3.2. Critical Value and Critical Region

The Critical Region (or Rejection Region) is the range of values of the test statistic that would lead to rejecting \(H_0\). The boundary of this region is the Critical Value.

  • If your calculated test statistic falls into the Critical Region, you reject \(H_0\).
  • If the test is two-tailed, the significance level \(\alpha\) must be split equally between both tails. For instance, a 5% test will have a 2.5% rejection region in the upper tail and a 2.5% region in the lower tail.
  • The remaining range of values is the Acceptance Region.

3.3. The p-Value Method

The p-value is an alternative way to make a decision, and it is usually easier, especially with modern calculators.

  • The p-value is the probability of observing a result as extreme as, or more extreme than, the one calculated from the sample data, assuming \(H_0\) is true.
  • Decision Rule: If p-value < \(\alpha\) (the significance level), we reject \(H_0\).

Analogy: If the probability of seeing this evidence by chance (the p-value) is lower than our acceptable risk (the significance level), the evidence is strong enough to reject the assumption (H₀).

4. Errors in Hypothesis Testing (Type I and Type II)

Since we are relying on sample data, we always risk drawing the wrong conclusion.

4.1. Type I Error

A Type I Error occurs when we reject \(H_0\), but \(H_0\) was actually true.

  • Court Analogy: Finding an innocent person guilty.
  • The risk (probability) of making a Type I Error is equal to the significance level, \(\alpha\).

4.2. Type II Error

A Type II Error occurs when we accept \(H_0\) (or fail to reject \(H_0\)), but \(H_0\) was actually false.

  • Court Analogy: Finding a guilty person innocent.
  • The risk of making a Type II Error is usually denoted by \(\beta\).
Did You Know?

If you decrease the probability of a Type I error (e.g., changing \(\alpha\) from 5% to 1%), you generally increase the probability of a Type II error (\(\beta\)), assuming the sample size remains constant.

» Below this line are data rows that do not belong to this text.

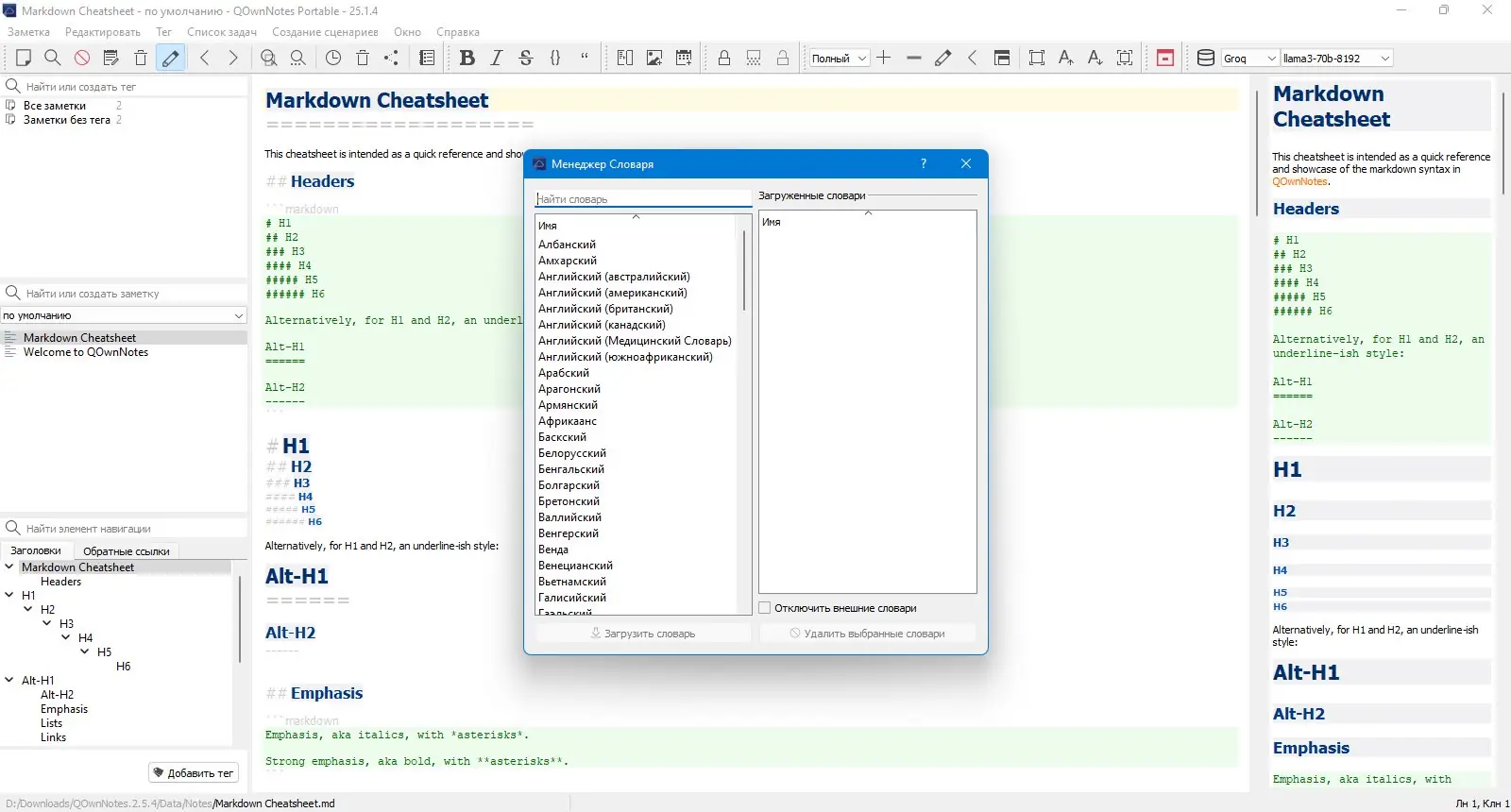Open the 'Справка' menu
This screenshot has height=812, width=1511.
tap(458, 32)
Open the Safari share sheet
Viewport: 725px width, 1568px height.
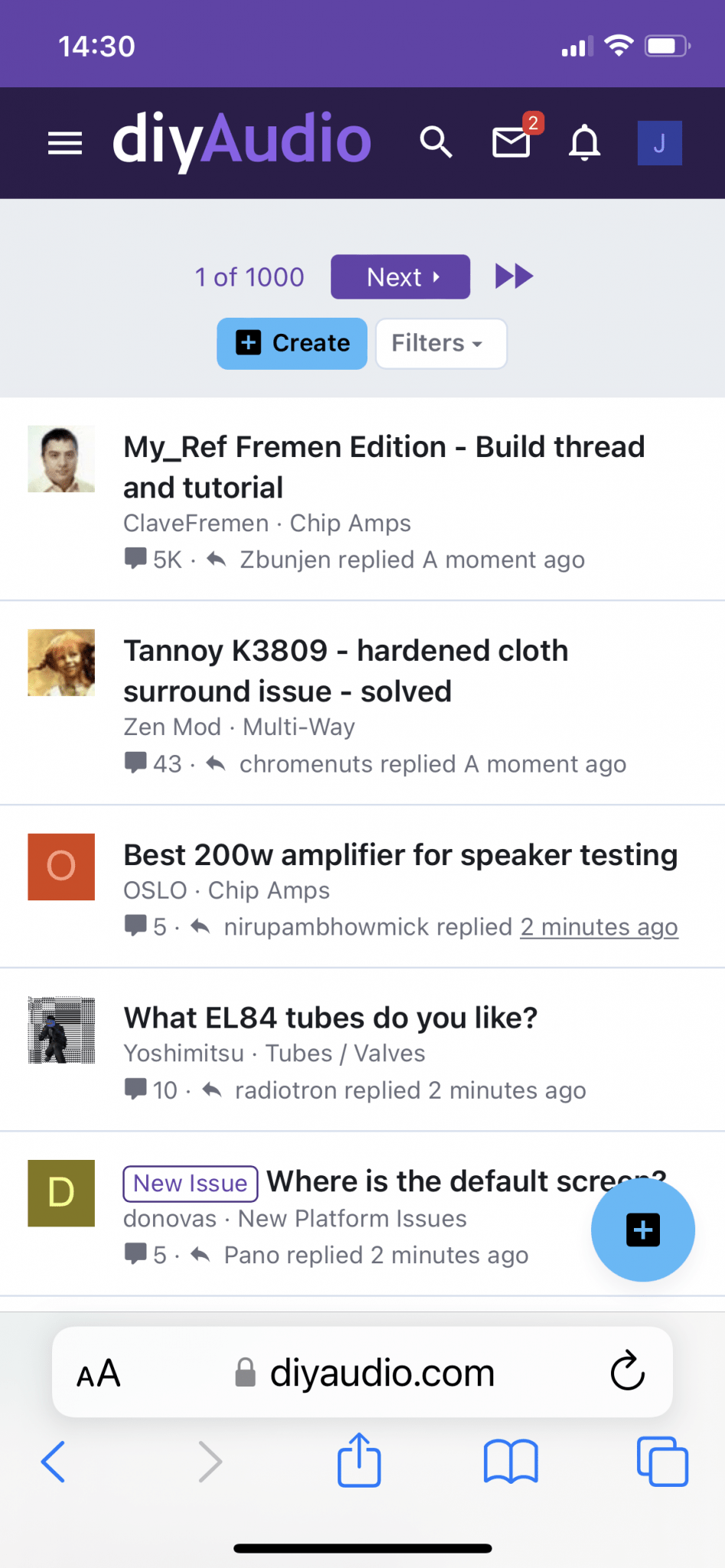click(359, 1460)

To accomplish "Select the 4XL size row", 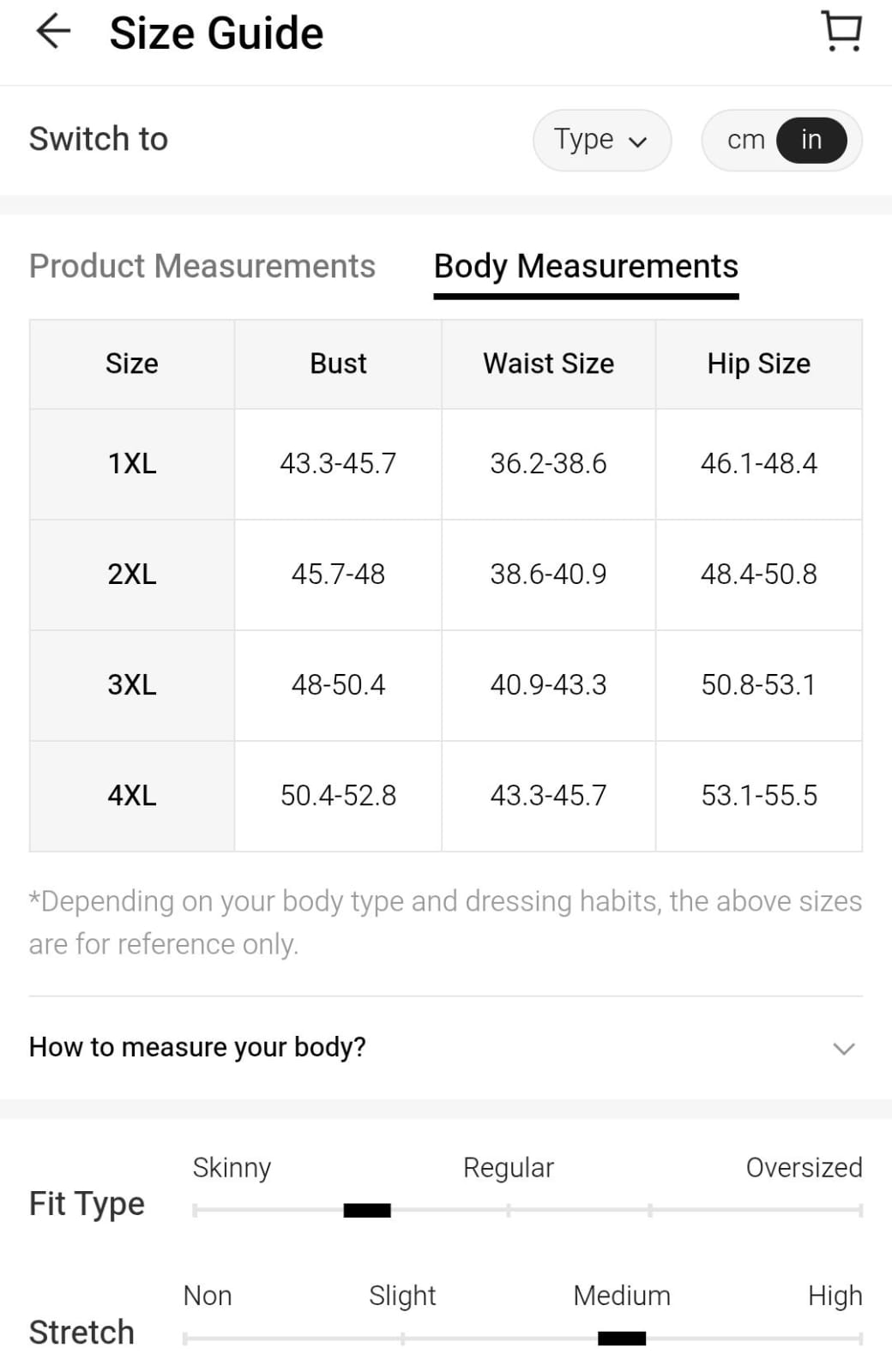I will point(132,795).
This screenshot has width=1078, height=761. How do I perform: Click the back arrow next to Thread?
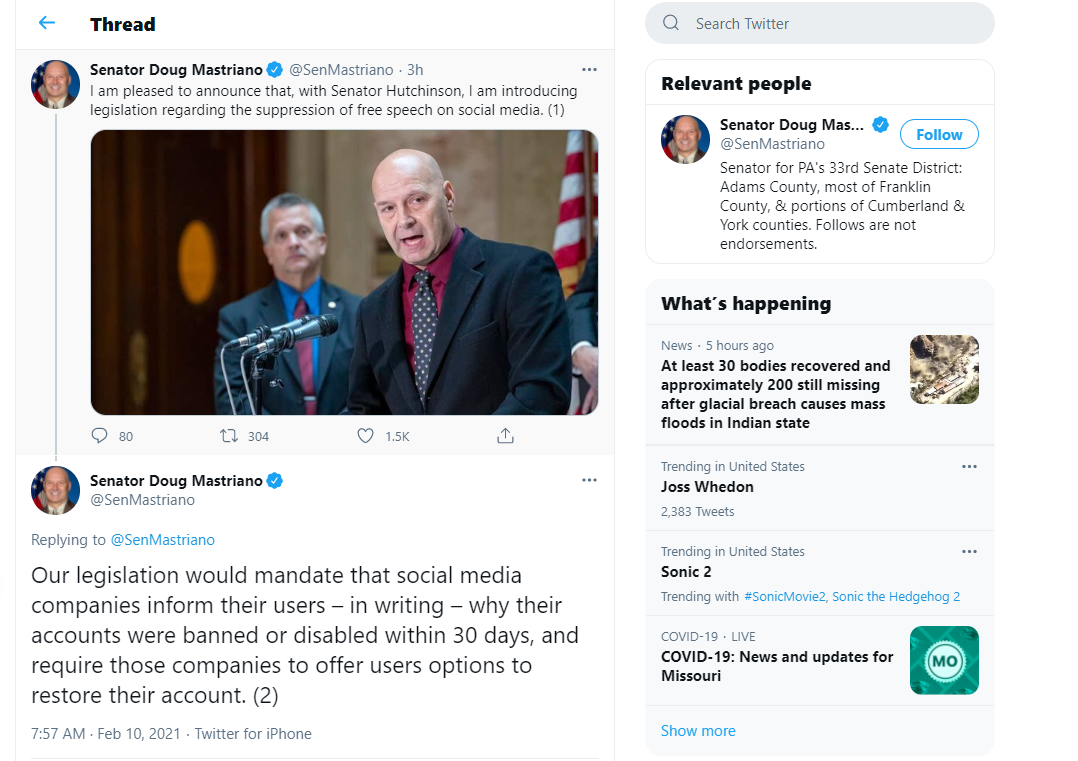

You can't usually reduce both risks simultaneously unless you collect more data!

5. Specific Tests Covered by the Syllabus

The procedure remains the same for all tests: 1. State hypotheses, 2. Define significance level, 3. Calculate test statistic/p-value, 4. Compare and conclude. What changes is the distribution we use for the calculation.

5.1. Test for a Population Proportion (Binomial)

If you are testing a proportion \(p\) (e.g., the proportion of people who favour a candidate) and using a small, finite sample size \(n\), you must use the Binomial distribution.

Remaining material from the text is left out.